(Collection entries)
--

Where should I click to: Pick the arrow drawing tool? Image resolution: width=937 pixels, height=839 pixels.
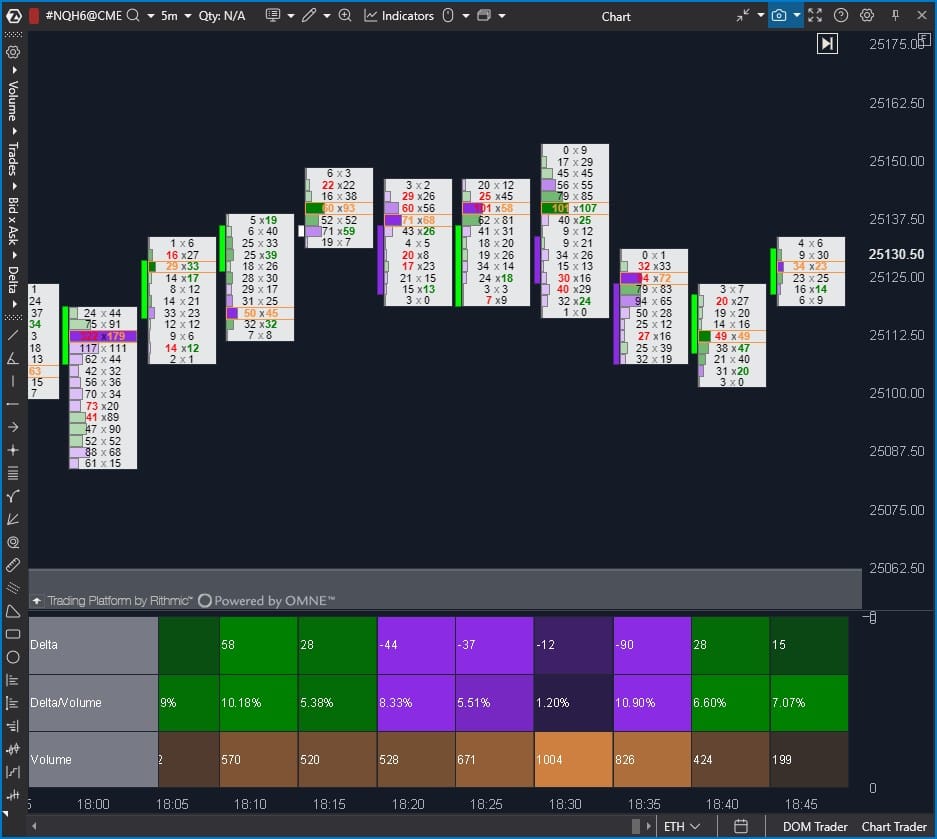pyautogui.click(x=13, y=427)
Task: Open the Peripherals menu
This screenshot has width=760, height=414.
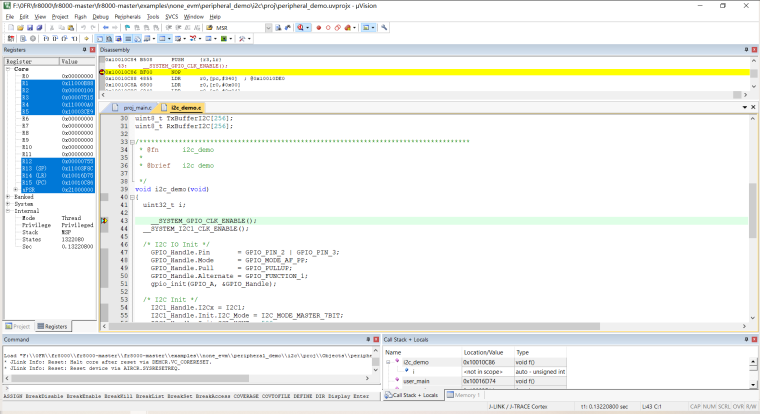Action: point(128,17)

--

Leave the pictures aside and output each entry exactly as it stands.

Where should I click to: Pick the arrow drawing tool? Image resolution: width=937 pixels, height=839 pixels.
pyautogui.click(x=13, y=427)
Task: Open the Peripherals menu
This screenshot has width=760, height=414.
Action: point(128,17)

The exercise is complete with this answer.